Mac Danzig def. Joe Stevenson
Speaking of Stevenson, I knew Mac Danzig had good boxing but that check hook was beautiful. It reminded me of Rampage-Wandi III, and Liddell-Rampage II. That punch was just a thing of beauty for a guy who needed a win almost as bad as he needs oxygen.
Next for Stevenson: Stevenson finds himself at a true crossroads; does he become a permanent gatekeeper? Does he join Keith Jardine in the outer realm of the MMA world? Personally, I think he has one fight left in the UFC, which means he will likely be fed to an up and comer soon.
Next for Danzig: Danzig said he feels better about his performance but not relieved and that is how he should feel here. I think that long-awaited rematch with Wiman is next.
Thiago Alves def. Jon Howard
The description of Howard limping to the back after the fight said it all. Alves picked Howard apart from start to finish and even threw in a few takedowns to mix it up.

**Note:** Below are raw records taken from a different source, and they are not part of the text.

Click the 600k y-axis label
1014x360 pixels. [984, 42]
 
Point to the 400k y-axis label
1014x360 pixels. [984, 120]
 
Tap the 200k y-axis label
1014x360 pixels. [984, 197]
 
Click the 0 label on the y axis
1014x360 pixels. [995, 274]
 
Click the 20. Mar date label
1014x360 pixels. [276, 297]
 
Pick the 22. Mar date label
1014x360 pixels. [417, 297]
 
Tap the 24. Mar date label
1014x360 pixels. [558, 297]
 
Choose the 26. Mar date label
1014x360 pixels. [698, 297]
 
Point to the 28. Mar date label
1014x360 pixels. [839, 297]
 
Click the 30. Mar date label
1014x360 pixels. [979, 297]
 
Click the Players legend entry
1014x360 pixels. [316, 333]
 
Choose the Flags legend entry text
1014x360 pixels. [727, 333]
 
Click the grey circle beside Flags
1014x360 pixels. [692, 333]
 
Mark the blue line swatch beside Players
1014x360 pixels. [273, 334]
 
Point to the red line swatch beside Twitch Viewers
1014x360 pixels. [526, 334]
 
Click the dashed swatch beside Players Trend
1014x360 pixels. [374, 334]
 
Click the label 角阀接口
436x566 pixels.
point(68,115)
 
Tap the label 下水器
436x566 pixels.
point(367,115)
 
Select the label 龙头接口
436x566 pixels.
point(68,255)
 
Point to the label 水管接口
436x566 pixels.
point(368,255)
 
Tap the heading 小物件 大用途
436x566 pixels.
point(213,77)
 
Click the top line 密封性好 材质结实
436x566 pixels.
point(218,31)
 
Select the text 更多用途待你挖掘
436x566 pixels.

Alves said he wanted to get the takedowns to prove he is not just a one-dimensional fighter and merely does not wrestle often because he does not want to. The real star of this fight was “The Dolce Diet.” Alves looked incredible both in appearance and in conditioning.
Next for Alves: In my opinion, a rematch with Josh Koschek.
Next for Howard: A matchup with several ice baths and a possible release.
Other 124 musings:
- Dana said this was the first and only time the fans would be allowed to choose the “Fight of the Night” for getting it horribly, in my opinion and his, wrong. Riddle-Pierson was Dana’s choice for “Fight of the Night” and even told GSP he owed his friend Pierson some cash for the fan’s mistake, before adding he would ‘take care of them’ anyways.
- Saturday we saw one of the rarest things in MMA, a majority draw without penalty points being involved. Scores were initially reported as being 30-30 across the board, but were eventually revealed as actually being (29-29, 29-29, 29-28 Natal).
- GSP interestingly named Firas Zahabi and Howard Grant as the guys most responsible for his win Saturday, saying that Freddie Roach helped but wasn’t the main force.
- Mark Bocek called out George Sotiropolus, saying that he has the best BJJ in the division after one of the best triangle finishes this side of Maia-Sonnen.
- Dustin Hazelett’s face said it all Saturday night, his return to lightweight was a failure and it may be sayonara for the fan favorite after three straight losses in the UFC.
- In my opinion, I really enjoyed the UFC.com feed of the Doerksen-Miller fight and Bocek-Hazelett. If there was one thing I would change, it would be showing another prelim to fill time as they do with Spike TV.
- While we are on the subject, with a solid online broadcast of the preliminary fights, the UFC really needs to consider placing their tape-delayed cards on a live online broadcast.